© 1974 by Larry Niven and Jerry Pournelle
WW2
battleship personalities in a monarchial society do cold war first contact with
Spongebob Squarepants a millennium in the future.
Yeah, to me, that’s The Mote in God’s Eye, a classic forty-plus year old SF tale by
masters Larry Niven and Jerry Pournelle. I’ve read and enjoyed other works by
both authors, and with deity Robert Heinlein’s front page endorsement, it
seemed a no brainer to delve into this novel. I was looking for a world to
submerge myself in now that I have some free evening time. And they do create a
detailed future world – er, worlds, as mankind has colonized, and fought wars
of secession between, dozens of extra-solar planets. In fact, when I skimmed
the timeline at the beginning of the books and saw “Downfall of the Sauron
Supermen” in AD 2640, I had no choice but to read it.
By all objective measures Mote is a good story. It moves. The characters come to life, and with
the possible exception of a forced romance their actions flow, but I don’t read
these books for the love angle. I want hard SF, intriguing aliens, a compelling
plot with a twist or two or three near the climax to resolve the seemingly
insurmountable problems our heroes face.
Yes, it does have some neat hard SF, especially in
what’s called the Alderson Drive and the Langston Field. The Alderson Drive
enables starships to hop the light-years gulf between planetary systems, though
they rely on non-“warp” propulsion to get to the various Alderson Point for
each sun. And they in fact transport into the heart of the star, protected only
by the Langston Field, an opaque black force field that surrounds the craft and
keeps it impervious to the exponential heat at the heart of a star or an
enemy’s carefully aimed laser cannon.
Immediately after suppressing a revolt on New Chicago,
the starship MacArthur, helmed by
rookie commander Rod Blaine, is ordered to intercept an approaching alien
craft. Though mankind has spread throughout the galaxy the past ten centuries,
it has never encountered any completely foreign entities. Now is the historic
moment …
First contact is made, and nothing ever happens the
way you think or expect it to. This is a good thing. Not to give away any
detailed spoilers, but people are killed and things are lost, I did not foresee
who would be killed or what would be lost, nor the manner of the killing or losing.
And the second third of the novel definitely moved and had some excitement to
it, after a build-up and the setting of the, er, setting in the first third.
It’s in the third third where I realized I didn’t like
the book. Maybe didn’t like the direction it took would be a better way of
phrasing it, for I had an entire Langston Field of goodwill with me. But it rapidly
turned too “Cold War”-ish, right down to the point of dozens and dozens of
pages focusing on ambassadorial diplomacy and negotiations. It lost whatever
momentum it had in the early 300s (of a 560-page paperback), and with it, my
enthusiasm. Or at least willingness to read further.
Yet I did finish it.

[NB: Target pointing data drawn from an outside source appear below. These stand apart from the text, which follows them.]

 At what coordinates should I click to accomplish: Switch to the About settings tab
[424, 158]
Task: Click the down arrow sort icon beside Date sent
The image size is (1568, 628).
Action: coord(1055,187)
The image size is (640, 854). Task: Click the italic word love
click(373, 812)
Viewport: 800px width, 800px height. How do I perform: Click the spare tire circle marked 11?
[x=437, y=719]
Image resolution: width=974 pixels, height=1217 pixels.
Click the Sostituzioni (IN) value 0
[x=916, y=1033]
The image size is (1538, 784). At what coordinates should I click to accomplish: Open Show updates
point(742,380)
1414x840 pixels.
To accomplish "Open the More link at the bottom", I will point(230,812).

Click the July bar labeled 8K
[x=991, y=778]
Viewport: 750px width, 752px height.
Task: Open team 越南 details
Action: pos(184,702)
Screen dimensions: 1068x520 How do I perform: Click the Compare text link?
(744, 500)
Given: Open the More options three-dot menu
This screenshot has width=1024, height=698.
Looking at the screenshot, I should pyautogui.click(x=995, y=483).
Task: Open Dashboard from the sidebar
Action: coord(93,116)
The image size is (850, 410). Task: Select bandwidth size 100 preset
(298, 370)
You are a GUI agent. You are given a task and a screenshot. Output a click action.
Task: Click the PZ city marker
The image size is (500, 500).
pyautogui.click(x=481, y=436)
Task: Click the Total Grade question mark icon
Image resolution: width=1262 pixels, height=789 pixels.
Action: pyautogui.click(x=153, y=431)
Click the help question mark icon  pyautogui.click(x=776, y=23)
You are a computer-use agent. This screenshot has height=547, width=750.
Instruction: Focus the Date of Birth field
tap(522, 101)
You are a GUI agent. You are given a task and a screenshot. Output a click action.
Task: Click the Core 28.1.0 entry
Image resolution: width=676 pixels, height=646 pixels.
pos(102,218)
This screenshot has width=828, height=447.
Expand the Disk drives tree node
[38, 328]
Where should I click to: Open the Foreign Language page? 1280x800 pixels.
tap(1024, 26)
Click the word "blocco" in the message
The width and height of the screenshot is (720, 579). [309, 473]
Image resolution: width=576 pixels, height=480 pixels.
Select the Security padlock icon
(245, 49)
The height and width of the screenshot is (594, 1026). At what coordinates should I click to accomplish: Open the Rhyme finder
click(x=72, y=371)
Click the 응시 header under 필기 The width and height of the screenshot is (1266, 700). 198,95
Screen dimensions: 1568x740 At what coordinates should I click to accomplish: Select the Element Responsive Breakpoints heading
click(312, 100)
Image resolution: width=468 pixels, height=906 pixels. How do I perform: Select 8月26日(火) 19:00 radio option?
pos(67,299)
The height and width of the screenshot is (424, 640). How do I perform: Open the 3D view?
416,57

And could only recommend it to
true SF fans, from a historical literary perspective. There were too many
things that didn’t win me over. The military crew speaking and acting right out
of a 1940s Hollywood war movie I could deal with; it seems to be one of
Pournelle’s things from what I’ve read. However, I found that, a thousand years
in the future, whole peoples would be mirror reflections of purebred Scots and
Russians, well, that didn’t seem realistic. I mean, I don’t carve wood picture
frames in my spare time like my Italian ancestors, nor do I speak with a thick
Neapolitan dialect, and this only goes back a century or two for my genealogy.
Why would the Russian in charge of a starship drink tea from ancient Russian
urns and decorate his cabin with Russian tapestries from the Middle Ages?
But the biggest roadblock to enjoying The Mote in God’s Eye was, for me, the
aliens, the “Moties” as they’re nicknamed by the MacArthur’s midshipmen. The
first image to pop into my mind upon the first description of a Motie was –
Spongebob Squarepants. And if you google image “Moties,” what you’ll see is
that most graphical representations of the aliens are to Spongebob what Lou
Ferrigno’s Hulk was to Bill Bixby’s David Banner. Try as I might, though, I
couldn’t get that fellow who lives in a pineapple under the sea out of my mind,
and that hurt my suspension of belief as I read the book.
Sooooo … based on the good and the bad above, I have
to grade The Mote in God’s Eye a
B-minus.
But with that book cover, how could you not want to read it?